Cause-and-Effect Logic: from level to level, it represents a cause-and-effect relationship. This does not have to be a linear relationship, as there may be (and likely are) multiple causes that must occur simultaneously to create that singular effect. We need to understand that we are simply making a graphical representation of logic to reflect the facts that happened, which ultimately led to an undesirable outcome.

Event: Typically, this is the reason you care! What brought this incident to your attention? Many believe that we do RCA on incidents themselves, but we think we do RCA on their consequences. Consider your situation; there is usually a business-level reason why we conduct an RCA, such as an injury or fatality, production loss exceeding a certain amount, maintenance cost exceeding a certain amount, a regulatory violation, and the like (often referred to as triggers). Sound familiar? These are the known FACTS.

Failure Mode: These are the typical issues that typically initiate a Root Cause Analysis (RCA), such as pump failure, injury, loss of production, or environmental excursion. These physical failures led to the Event. These are anomalies that must be explained using evidence when reconstructing the Event using RCA. These, too, MUST BE FACTS.

Hypotheses: Just like in high school, these are ‘educated guesses. These are potential causes of the preceding nodes. When exploring equipment-related failures, the initial question after identifying the Failure Mode is, ‘How Could the preceding node have occurred?’

Verifications: These are the methods by which we proved, with sound evidence, that Hypotheses were either True or Not True. Fun fact…hearsay is NOT a valid verification technique!

Physical Root Causes: These are where the physics of failure are identified. These are observable, tangible things we can see. These are usually the immediate consequences of decision errors (Human Roots).

Human Root Causes: THIS IS NOT ‘THE WHO DUNNIT’! This is the act of decision-making. These are usually errors of omission and/or commission. We did something we were not supposed to do, or we were supposed to do something and didn’t. The key here is not to blame indiscriminately and to take the opportunity to understand human reasoning.

To facilitate this thought process, when we encounter a human choice that was made, we switch our questioning from ‘How Could?’ to ‘Why?’ We are now interested in ‘why’ the decision at the time made sense (and it usually made complete sense given the working environment).

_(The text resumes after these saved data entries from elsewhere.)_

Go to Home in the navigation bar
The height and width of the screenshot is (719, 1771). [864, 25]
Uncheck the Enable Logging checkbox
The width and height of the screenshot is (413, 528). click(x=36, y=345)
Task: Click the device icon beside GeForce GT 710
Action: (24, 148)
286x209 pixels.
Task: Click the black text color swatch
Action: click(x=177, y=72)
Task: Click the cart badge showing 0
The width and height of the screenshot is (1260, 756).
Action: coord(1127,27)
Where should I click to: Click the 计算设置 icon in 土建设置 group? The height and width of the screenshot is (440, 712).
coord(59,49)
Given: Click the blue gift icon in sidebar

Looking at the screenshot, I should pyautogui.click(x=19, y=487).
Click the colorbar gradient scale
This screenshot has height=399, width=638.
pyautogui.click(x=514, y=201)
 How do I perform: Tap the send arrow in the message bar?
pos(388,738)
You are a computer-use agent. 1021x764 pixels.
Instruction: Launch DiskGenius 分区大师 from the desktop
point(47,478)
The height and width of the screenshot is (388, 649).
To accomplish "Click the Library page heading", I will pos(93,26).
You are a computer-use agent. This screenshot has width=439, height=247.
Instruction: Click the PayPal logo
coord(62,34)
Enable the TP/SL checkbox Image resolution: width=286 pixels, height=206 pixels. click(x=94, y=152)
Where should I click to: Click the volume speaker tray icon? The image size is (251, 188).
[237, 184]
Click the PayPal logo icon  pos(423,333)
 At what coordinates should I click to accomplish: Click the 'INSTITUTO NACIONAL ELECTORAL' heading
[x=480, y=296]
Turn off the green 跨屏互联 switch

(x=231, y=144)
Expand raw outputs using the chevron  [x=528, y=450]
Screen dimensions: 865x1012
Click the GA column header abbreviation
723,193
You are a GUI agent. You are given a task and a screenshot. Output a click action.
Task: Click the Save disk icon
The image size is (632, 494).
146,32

Latent/Systemic Root Causes: These are the organizational/systemic systems, cultural norms, and sociotechnical factors that influence and contribute to our decision-making reasoning. Unfortunately, our ‘systems’ are far from perfect and are always a ‘works-in-progress.’ They include, but are not limited to, our policies, procedures, training systems, purchasing systems, HR systems, incentive systems, compliance systems, and the like.

Contributing Factors: Identification of conditions that did not directly lead to the failure but created vulnerabilities allowing the failure to occur. These are usually conditions that we don’t have control over, but we can often compensate for them (if we are aware of them). For instance, some failures may only occur when it’s freezing outside. This is a condition that we cannot change, but we can compensate for it to mitigate its potential consequences.

Applying RCA Basics to the Six (6) Lubrication Degradation Mechanisms (LDM)

In our previously mentioned book, Lubrication Degradation: Getting to the Root Causes, we cover the fundamentals of Oil and RCA and then apply those principles to the six (6) primary LDMs. These are as follows:

Micro dieseling
Oxidation
Additive Depletion
Electrostatic Spark Discharge (ESP)
Contamination
Thermal Degradation

For example, we will explore a portion of a Logic Tree for the micro-dieseling mechanism. Let’s walk through the reconstruction steps.

Figure 1. Micro Dieseling Logic Tree (Part 1)

Figure 1. Micro Dieseling Logic Tree (Part 1)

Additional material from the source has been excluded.